*** Exercise passage ***
The only believed drawing of an Oceanic parrot (Eclectus infectus) from life made in 1793 in Tonga. Illustration by: Unknown.
In a recent update of the IUCN Red List, scientists have identified 13 new bird species that have gone extinct since 1500. In total the list now finds that at least 140 bird species gone extinct in the past five hundred years, representing 1.3 percent of the world’s total known birds.
The new extinct birds were added to the list for a number of reasons. Seven of the 13 were due to recent discoveries of fossil birds on Bermuda, Mauritius, Rodrigues, and Tonga. Four were due to taxonomists splitting species that were considered subspecies prior to this update. Finally, two of the extinct birds—Finsch’s duck (Chenonetta finschi) and Hodgen’s waterhen (Tribonyx hodgenorum)—were found to have survived longer than previously believed, making them eligible for the IUCN Red List data. The IUCN Red List only tracks species that were present on the planet as of 1500 AD.
All of the newly-added extinct birds were island birds that were decimated by overhunting and invasive species, such as rats. While most of the now recognized species went extinct over a hundred years ago (and many longer), the South Island snipe (Coenocorypha iredalei) from New Zealand survived until 1964 went its last two endlings died in captivity.
But even as these 13 extinct birds were added to the list, another six extinct birds were removed. Most of these were removed due to lack of evidence that the bird existed, for example some of these removed birds were based on a single mention from a historical scientist. Others were removed because recent evidence showed they were not a full species in their own right, but rather a subspecies.
Drawing of the North Island snipe (Coenocorypha barrierensis), which went extinct on New Zealand in the 1870s. Illustration by: Unknown.
The new update also named three additional species as possibly extinct. The New Caledonian buttonquail (Turnix novaecaledoniae) has not been seen in over a century, but may still survive on the island. Another bird from hugely important biodiversity hotspot may also be extinct: the New Caledonian nightjar (Eurostopodus exul). This species was only recorded once in 1939—and hasn’t been seen since. Unlike the others, the last species is a mainland species. Once found in Colombia, the Sinu Parakeet (Pyrrhura subandina), hasn’t been seen since 1949. For these three species, in-depth surveys are needed to determine if they are extinct or survive in small populations.
*** Dataset entries ***
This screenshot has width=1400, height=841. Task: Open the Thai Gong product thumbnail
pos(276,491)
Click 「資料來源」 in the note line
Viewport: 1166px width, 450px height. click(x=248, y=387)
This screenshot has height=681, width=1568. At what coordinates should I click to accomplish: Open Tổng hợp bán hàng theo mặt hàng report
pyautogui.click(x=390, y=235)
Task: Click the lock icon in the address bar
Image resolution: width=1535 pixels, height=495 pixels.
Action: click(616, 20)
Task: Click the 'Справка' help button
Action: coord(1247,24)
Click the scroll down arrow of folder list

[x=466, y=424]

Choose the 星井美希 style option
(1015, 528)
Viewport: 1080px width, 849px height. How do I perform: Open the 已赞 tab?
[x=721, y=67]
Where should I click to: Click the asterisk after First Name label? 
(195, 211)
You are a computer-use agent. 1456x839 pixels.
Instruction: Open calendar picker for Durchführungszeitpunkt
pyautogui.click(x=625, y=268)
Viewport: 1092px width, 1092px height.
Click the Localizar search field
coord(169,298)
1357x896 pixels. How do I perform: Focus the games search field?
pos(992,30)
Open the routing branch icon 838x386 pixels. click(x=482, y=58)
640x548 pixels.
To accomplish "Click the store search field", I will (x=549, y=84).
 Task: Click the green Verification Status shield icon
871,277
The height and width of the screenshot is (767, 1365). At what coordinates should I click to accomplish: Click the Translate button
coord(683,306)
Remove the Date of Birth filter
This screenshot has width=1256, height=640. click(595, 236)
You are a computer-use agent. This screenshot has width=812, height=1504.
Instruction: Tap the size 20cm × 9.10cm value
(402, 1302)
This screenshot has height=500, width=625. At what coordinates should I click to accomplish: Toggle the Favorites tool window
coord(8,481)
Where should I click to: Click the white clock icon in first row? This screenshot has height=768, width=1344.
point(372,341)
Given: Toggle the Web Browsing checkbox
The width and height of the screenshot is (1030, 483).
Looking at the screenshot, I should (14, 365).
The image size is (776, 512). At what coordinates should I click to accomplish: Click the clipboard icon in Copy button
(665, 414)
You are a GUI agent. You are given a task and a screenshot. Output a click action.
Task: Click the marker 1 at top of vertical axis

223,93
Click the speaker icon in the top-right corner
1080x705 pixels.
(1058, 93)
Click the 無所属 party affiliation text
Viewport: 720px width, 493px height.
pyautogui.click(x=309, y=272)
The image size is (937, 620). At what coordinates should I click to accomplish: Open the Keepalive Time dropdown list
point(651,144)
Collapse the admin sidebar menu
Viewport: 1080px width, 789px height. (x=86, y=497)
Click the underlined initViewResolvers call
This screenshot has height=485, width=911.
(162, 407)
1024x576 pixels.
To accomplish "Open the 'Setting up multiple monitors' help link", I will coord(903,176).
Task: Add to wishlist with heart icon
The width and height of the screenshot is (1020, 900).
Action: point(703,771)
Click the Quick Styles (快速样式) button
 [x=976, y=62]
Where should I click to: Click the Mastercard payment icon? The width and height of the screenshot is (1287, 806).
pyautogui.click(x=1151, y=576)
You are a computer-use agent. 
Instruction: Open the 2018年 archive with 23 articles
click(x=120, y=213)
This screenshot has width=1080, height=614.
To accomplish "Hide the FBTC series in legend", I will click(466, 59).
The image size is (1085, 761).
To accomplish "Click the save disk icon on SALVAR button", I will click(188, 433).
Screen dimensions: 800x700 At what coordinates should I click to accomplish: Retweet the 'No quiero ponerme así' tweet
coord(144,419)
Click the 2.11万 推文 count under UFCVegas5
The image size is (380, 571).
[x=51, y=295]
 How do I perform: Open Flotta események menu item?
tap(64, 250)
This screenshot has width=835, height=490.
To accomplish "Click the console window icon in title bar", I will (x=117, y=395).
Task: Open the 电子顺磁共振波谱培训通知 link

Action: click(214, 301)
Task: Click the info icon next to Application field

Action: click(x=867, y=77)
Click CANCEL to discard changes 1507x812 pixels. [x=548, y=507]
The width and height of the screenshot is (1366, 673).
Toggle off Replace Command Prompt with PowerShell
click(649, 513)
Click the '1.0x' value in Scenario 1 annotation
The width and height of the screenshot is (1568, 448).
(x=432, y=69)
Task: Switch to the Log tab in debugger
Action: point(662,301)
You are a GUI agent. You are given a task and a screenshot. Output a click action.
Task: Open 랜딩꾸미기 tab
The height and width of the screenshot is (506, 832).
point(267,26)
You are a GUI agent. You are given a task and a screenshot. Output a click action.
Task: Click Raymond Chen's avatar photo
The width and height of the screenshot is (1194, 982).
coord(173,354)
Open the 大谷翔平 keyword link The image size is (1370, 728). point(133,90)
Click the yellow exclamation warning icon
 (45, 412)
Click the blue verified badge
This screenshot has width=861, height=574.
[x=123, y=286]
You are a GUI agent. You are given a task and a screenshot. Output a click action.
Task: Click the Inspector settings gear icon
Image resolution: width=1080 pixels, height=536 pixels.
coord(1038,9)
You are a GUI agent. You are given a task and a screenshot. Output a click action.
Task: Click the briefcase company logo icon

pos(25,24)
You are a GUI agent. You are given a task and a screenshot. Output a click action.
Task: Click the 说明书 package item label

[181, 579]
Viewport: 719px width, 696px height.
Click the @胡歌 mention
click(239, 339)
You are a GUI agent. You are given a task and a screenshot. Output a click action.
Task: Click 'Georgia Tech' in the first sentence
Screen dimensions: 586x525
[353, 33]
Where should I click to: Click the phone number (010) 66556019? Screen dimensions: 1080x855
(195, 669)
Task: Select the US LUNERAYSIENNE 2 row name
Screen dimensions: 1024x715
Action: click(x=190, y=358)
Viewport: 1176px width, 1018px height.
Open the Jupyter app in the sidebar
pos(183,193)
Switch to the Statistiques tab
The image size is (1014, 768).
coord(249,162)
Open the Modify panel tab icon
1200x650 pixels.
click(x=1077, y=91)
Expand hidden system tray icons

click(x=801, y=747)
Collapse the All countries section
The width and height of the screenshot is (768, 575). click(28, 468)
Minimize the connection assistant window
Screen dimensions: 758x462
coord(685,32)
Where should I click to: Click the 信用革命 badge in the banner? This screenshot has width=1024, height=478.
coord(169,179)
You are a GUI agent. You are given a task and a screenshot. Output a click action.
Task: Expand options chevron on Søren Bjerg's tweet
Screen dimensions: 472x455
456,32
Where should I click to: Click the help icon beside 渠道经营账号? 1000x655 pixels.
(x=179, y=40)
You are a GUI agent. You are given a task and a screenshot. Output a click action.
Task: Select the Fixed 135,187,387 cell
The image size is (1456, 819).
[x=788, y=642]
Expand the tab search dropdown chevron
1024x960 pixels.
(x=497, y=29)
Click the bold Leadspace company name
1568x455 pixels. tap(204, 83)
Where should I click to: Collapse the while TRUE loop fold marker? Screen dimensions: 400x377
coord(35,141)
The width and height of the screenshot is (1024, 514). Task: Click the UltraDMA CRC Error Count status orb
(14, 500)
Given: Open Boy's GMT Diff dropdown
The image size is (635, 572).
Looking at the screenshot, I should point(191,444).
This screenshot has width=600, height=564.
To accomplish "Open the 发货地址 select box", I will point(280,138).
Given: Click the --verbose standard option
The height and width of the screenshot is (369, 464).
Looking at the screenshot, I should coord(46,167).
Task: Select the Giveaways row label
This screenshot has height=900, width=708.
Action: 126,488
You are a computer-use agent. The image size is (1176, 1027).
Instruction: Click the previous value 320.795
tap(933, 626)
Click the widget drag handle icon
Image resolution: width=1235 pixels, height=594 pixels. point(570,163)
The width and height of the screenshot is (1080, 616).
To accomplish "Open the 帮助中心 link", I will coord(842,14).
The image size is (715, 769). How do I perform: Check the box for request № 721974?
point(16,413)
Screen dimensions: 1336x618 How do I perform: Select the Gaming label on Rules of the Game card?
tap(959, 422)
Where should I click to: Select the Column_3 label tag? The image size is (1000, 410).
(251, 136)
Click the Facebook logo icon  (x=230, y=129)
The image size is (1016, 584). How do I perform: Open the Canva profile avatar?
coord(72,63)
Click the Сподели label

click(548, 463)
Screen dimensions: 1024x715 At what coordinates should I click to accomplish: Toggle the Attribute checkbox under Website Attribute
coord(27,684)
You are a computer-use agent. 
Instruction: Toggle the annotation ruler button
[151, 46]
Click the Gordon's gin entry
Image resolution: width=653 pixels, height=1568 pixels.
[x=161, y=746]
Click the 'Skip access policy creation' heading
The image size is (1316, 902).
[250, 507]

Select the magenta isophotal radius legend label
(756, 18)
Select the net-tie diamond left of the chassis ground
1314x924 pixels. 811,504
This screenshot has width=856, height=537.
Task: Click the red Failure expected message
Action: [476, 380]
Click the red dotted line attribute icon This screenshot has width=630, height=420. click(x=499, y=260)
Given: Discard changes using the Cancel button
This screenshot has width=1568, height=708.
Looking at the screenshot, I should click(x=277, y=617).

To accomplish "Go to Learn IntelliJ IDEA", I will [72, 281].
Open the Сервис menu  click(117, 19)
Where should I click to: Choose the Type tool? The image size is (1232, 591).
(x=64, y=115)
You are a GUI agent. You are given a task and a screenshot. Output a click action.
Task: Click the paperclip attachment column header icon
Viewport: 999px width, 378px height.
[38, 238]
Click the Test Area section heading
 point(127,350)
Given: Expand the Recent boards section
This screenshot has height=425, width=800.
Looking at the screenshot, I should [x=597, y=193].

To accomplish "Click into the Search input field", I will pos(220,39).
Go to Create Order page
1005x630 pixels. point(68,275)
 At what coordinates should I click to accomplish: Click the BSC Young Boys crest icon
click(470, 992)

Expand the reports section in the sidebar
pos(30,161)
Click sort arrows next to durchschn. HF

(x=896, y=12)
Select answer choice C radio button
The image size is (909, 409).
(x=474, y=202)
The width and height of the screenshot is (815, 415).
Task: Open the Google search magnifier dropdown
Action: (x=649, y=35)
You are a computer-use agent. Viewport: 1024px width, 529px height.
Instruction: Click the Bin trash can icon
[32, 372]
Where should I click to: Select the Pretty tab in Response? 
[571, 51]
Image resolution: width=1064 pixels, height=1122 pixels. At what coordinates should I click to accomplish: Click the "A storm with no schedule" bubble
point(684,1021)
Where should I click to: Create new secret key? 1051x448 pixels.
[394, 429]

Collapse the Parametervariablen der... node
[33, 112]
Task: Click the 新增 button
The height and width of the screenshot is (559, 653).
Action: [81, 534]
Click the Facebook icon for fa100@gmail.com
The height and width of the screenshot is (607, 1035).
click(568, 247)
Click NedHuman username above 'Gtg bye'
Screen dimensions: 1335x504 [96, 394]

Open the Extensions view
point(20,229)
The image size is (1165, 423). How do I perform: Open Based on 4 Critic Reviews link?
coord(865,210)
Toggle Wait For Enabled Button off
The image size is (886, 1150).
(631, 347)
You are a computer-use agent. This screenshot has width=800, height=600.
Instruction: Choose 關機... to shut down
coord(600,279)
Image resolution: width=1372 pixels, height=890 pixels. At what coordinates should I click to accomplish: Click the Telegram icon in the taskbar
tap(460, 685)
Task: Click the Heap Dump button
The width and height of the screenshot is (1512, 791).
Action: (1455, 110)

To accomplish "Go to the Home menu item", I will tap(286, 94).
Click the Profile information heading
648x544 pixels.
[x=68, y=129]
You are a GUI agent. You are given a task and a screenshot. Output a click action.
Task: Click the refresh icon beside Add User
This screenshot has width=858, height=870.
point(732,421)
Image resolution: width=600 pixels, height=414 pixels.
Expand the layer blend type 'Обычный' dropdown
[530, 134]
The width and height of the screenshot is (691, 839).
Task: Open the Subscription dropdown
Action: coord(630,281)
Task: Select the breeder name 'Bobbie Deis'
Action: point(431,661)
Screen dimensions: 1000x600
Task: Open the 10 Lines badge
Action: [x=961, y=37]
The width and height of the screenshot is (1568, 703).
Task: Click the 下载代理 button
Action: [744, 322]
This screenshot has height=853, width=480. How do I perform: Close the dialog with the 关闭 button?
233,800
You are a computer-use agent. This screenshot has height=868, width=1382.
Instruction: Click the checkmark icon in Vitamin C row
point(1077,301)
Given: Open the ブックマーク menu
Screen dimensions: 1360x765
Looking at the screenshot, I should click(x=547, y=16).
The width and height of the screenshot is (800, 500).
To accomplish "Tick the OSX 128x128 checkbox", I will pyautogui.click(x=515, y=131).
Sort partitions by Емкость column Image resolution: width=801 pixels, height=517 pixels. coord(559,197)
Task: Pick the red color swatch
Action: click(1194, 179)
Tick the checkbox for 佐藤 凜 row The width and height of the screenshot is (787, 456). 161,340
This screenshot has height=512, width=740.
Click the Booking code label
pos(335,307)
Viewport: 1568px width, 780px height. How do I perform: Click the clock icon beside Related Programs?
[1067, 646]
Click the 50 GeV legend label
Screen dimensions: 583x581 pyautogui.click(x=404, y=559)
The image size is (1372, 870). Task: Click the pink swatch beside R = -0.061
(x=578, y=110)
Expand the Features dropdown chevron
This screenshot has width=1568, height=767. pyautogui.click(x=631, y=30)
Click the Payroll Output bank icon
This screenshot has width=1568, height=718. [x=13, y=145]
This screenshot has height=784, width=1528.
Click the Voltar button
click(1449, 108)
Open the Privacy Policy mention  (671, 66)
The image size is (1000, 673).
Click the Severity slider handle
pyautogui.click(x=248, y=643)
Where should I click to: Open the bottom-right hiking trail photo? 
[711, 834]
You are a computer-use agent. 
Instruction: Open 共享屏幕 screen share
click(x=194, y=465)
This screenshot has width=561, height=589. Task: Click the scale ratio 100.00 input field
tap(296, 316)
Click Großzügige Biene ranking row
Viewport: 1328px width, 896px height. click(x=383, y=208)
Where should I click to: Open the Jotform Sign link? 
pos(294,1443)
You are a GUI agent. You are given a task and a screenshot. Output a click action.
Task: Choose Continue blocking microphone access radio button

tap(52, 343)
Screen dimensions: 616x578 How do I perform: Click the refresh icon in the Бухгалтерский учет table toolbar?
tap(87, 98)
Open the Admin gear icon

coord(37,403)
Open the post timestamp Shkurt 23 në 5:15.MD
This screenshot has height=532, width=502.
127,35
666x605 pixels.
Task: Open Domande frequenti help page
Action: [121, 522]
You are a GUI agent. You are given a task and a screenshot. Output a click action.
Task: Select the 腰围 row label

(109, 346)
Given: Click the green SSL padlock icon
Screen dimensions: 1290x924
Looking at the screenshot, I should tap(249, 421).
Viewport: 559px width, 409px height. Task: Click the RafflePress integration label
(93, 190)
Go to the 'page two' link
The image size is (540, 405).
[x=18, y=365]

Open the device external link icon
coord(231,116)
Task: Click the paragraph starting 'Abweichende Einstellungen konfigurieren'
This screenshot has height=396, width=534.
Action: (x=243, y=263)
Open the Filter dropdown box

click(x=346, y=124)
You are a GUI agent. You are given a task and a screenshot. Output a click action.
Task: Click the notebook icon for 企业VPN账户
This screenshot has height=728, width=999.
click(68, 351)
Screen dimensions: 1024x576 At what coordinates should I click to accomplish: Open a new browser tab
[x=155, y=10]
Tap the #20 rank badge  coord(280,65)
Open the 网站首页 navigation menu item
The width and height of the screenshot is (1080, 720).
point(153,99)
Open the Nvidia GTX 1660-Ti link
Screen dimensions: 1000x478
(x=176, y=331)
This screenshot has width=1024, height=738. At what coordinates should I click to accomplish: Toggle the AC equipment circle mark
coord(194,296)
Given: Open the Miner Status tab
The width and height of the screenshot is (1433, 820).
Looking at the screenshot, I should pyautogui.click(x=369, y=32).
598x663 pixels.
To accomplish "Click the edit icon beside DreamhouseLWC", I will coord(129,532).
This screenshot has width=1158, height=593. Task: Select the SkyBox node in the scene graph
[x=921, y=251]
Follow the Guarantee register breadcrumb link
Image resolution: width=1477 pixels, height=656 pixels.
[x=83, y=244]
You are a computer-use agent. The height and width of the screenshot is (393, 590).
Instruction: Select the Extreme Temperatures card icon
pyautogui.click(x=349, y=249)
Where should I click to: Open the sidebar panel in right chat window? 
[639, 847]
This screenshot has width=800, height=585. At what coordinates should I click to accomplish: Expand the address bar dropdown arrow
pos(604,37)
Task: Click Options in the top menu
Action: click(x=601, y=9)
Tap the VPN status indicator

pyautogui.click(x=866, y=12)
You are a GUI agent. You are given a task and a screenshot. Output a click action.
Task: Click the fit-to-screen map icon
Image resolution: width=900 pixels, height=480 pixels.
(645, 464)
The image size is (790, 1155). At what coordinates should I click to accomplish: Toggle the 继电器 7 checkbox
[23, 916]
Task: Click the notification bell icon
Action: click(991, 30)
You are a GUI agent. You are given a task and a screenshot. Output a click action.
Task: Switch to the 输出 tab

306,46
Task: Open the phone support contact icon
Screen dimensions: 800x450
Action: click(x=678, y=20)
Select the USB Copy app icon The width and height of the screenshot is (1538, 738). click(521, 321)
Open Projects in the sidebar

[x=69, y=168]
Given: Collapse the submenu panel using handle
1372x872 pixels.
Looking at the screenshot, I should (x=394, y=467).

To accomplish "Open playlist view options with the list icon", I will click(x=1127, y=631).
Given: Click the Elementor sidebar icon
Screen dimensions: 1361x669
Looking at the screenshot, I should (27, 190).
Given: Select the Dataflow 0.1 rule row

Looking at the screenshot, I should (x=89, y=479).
***
- **Using the information**
1/ According to the piece on newly listed extinct birds, when was the Sinu Parakeet last seen?
2/ Carry on the piece on newly listed extinct birds from its final sentence.

- **Results in order**
1/ 1949

2/
One additional species was also listed as Extinct in the Wild in the new update: the Guam kingfisher (Todiramphus cinnamominus). After being decimated by invasive snakes, biologists took the last remaining Guam kingfishers off the island in 1986. Today, 124 of these birds are found in zoos across the U.S.
As one of the world’s most studied animal groups—100 percent of birds have been evaluated by the IUCN Red List—bird losses are further evidence that the world has entered a mass extinction crisis due to ongoing human impacts, including deforestation, habitat destruction, invasive species, overexploitation, and, increasingly, climate change and ocean acidification. Scientists warn that if large-scale action isn’t taken to protect biodiversity hotspots and counter environmental threats, the Earth could see a mass extinction event to rival the comet that killed the dinosaurs.
Extinct Birds Added to the IUCN Red List
- Bermuda flicker (Colaptes oceanicus)
- Bermuda hawk (Bermuteo avivorus)
- Bermuda night-heron (Nyctanassa carcinocatactes)
- Bermuda saw-whet owl (Aegolius gradyi)
- Christmas Sandpiper (Prosobonia cancellata)
- Finsch’s duck (Chenonetta finschi)
- Hodgen’s waterhen (Tribonyx hodgenorum)
- Mauritius turtle-dove (Nesoenas cicur)
- North Island Snipe (Coenocorypha barrierensis)
- Oceanic Parrot (Eclectus infectus)
- Rodrigues blue-pigeon (Alectroenas payandeei)
- South Island snipe (Coenocorypha iredalei)
- Tristan Moorhen (Gallinula nesiotis)
Illustration of the Tristan moorhen (Gallinula nesiotis), which went extinct at the end of the 19th Century. Illustration by: J. Jury.